Les 150 citoyens tirés au sort proposent une réglementation "générale" de la publicité pour limiter la surconsommation, mais surtout l'interdiction "dès 2023" de la promotion des produits les plus polluants sur "tous les supports publicitaires".
La Convention veut aussi interdire la publicité pour les produits mauvais pour la santé (boissons sucrées, aliments gras, sucrés, salés et ultra-transformés) mais prévoit une dérogation si l'annonceur finance des actions de prévention.
Le rapport ne dresse pas de liste des produits polluants mais évoque un seuil lié au "CO2-score" (un score carbone qui fait l'objet d'une autre proposition).
Il donne l'exemple des "véhicules consommant plus de 4 litres aux 100 kilomètres", soit "60 à 70% des véhicules commercialisés en France en 2019", selon une première étude d'impact produite par l'administration.
Qu'en pensent les professionnels de la publicité ?
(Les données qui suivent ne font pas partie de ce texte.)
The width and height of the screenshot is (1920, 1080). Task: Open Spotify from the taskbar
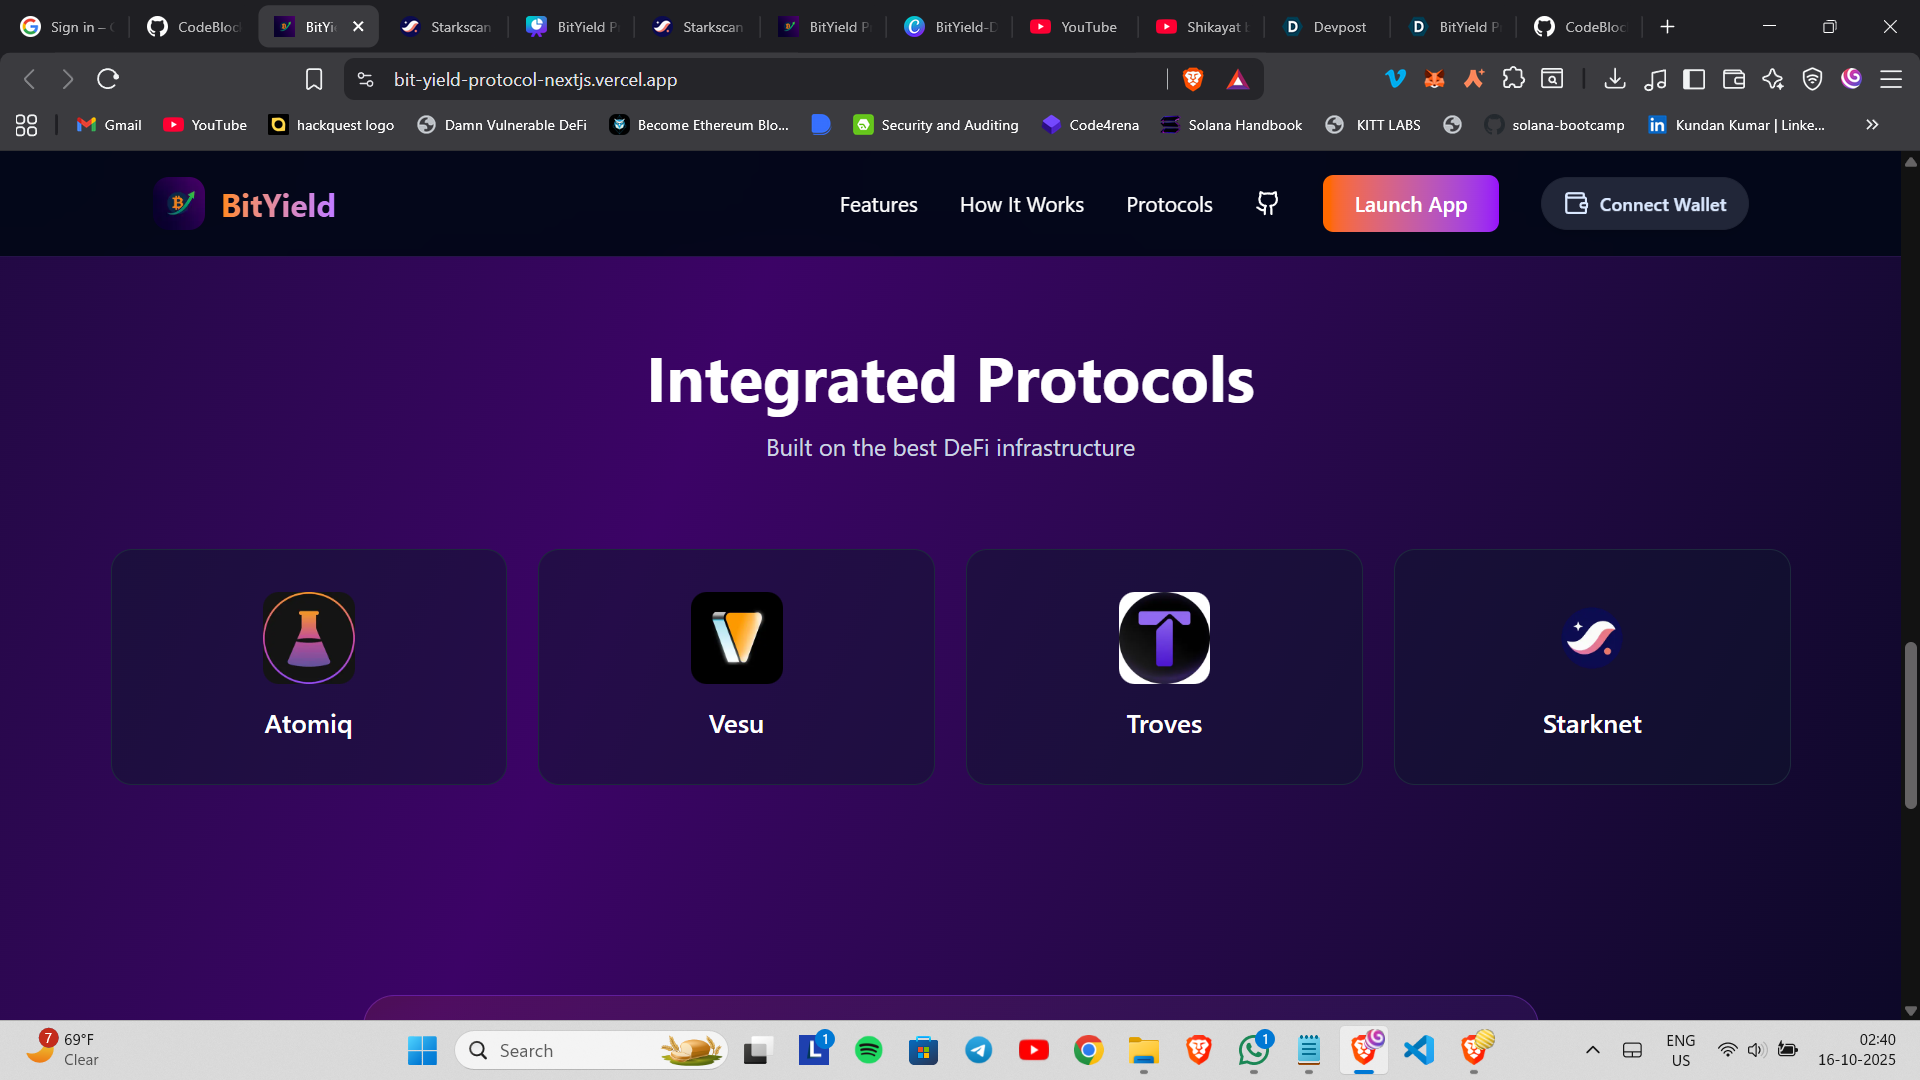point(868,1050)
Selon Antoine Ganne, délégué général du Syndicat de la publicité TV (SNPTV), ces mesures si elles étaient appliquées entraîneraient une chute des revenus de 20 à 30% selon le média, une perte volumétrique de 20% des écrans publicitaires à la TV et ainsi une "pression déflationniste sur le prix" des publicités.
Le syndicat professionnel estime les pertes pour les régies TV à un milliard d'euros.
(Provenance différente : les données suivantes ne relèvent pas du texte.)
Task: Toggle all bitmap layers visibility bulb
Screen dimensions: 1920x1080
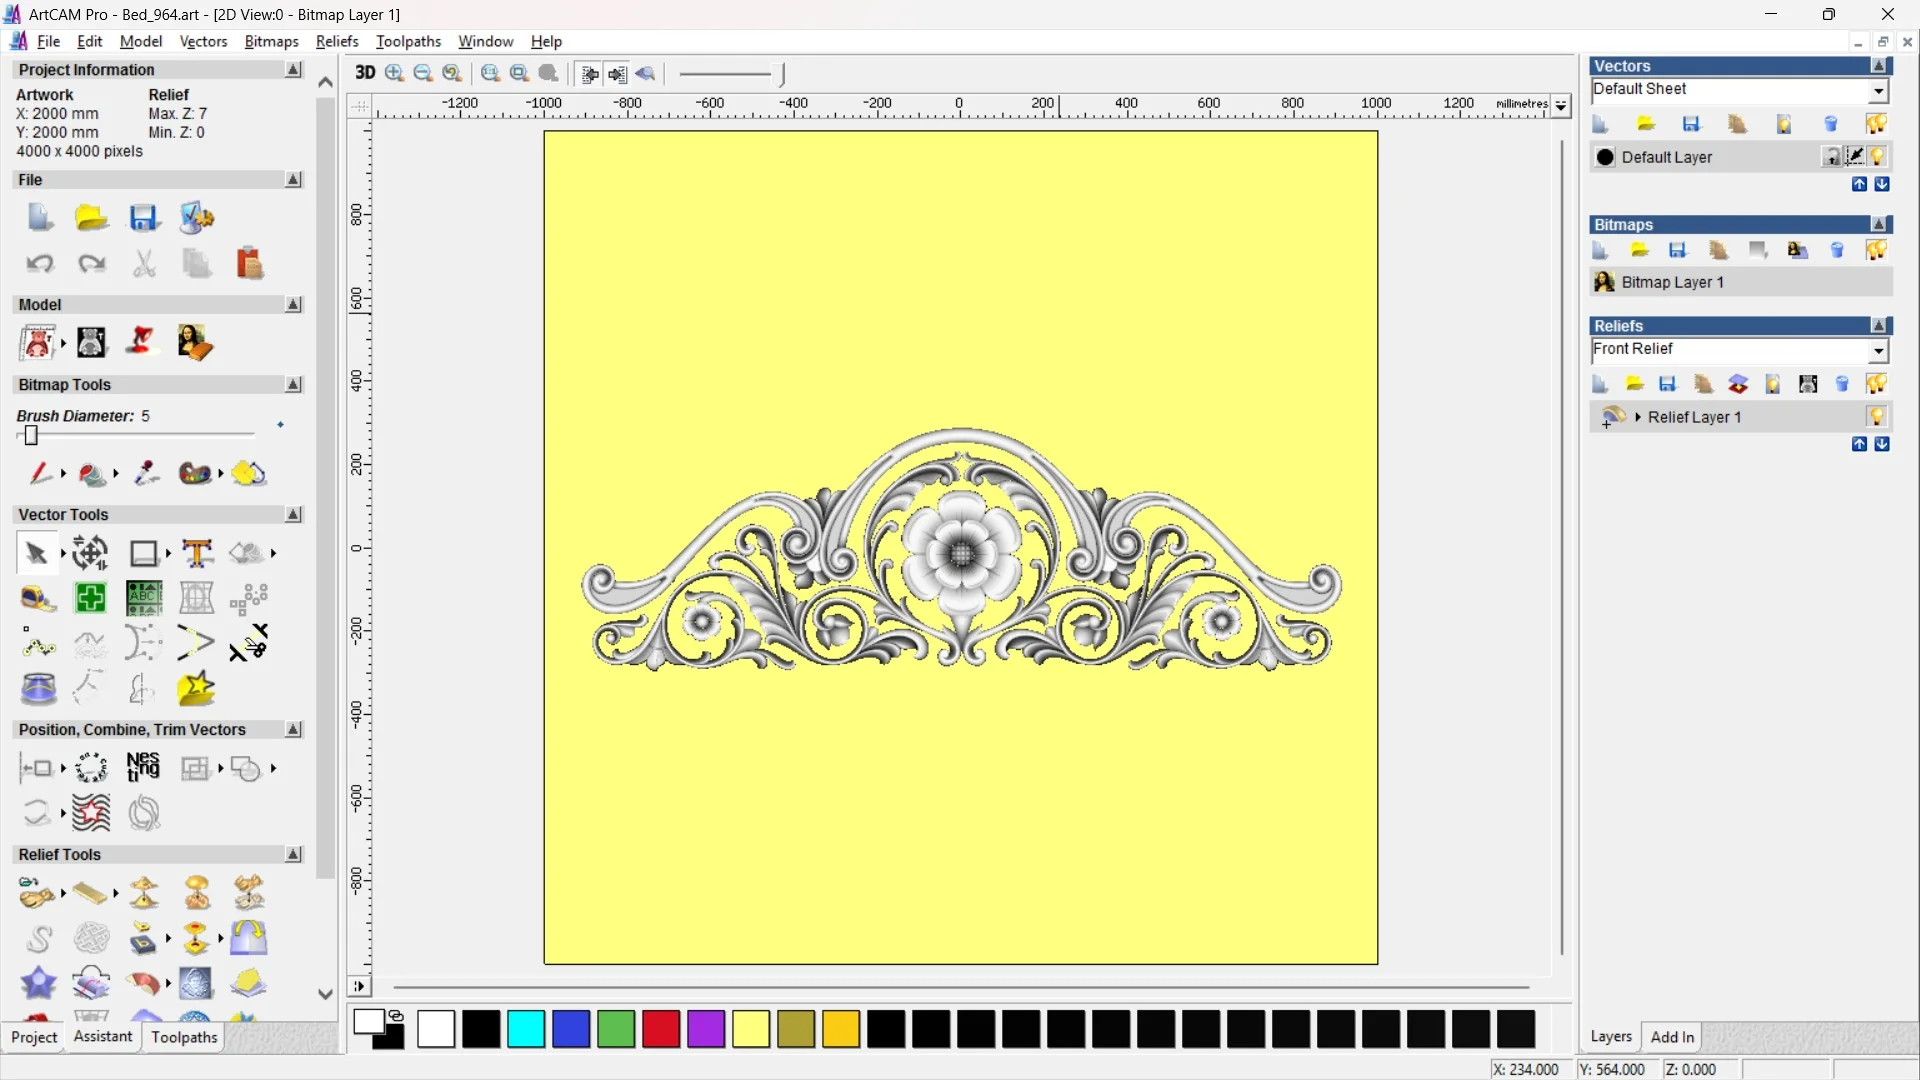Action: (x=1877, y=250)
"Tant qu'on n’a pas le projet précis, je ne vois pas comment on peut se risquer à sortir un chiffre", estime Xavier Guillon, directeur général de France Pub.
Mais "une mesure trop brutale qui impliquerait la totalité des produits évoqués aurait des conséquences extrêmement graves sur certains médias", déjà touchés par la contraction des investissements publicitaires pendant la crise sanitaire.
"Les intentions exprimées sont louables d'un certain point de vue, mais on ne peut pas non plus ignorer le risque de dommages collatéraux", a déclaré mardi à des journalistes Alain Liberty, directeur général du groupe 1981 (Latina, Oüi FM…) et président du Syndicat des radios indépendantes.
"Sans la publicité, les radios du groupe 1981 (une dizaine de radios locales et thématiques, qui emploient plus de 100 personnes, ndlr) n'existeraient pas", a-t-il ajouté.
Où en sont les travaux législatifs ?
Le ministère de la Transition écologique élabore un projet de loi qui contiendra un peu plus du tiers des propositions de la Convention et sera déposé "a priori mi-décembre" au Conseil des ministres, a indiqué vendredi la ministre Barbara Pompili, interrogée sur RMC et BFMTV.
Mme Pompili s'est déclarée "favorable à un encadrement" de la publicité et a souligné que la publicité "incite à consommer un certain nombre de produits", alors qu'il y a des produits "dangereux pour l'environnement".
"On est en concertation", a insisté la ministre qui "ne veut pas préempter une décision qui n’est pas prise".
S'agissant des SUV, elle a rappelé qu'elle avait demandé qu'ils puissent faire l'objet d'un malus. "Donc, évidemment que (c'est) un type de véhicule dont on ne doit pas encourager la consommation", a-t-elle ajouté.
Le groupe parlementaire Écologie, démocratie, solidarité (EDS) doit également présenter le 8 octobre à l'Assemblée nationale une proposition de loi visant à orienter la publicité dans un sens "pro-écologie" qui prévoit une "régulation progressive de la publicité sur les services et produits les plus polluants".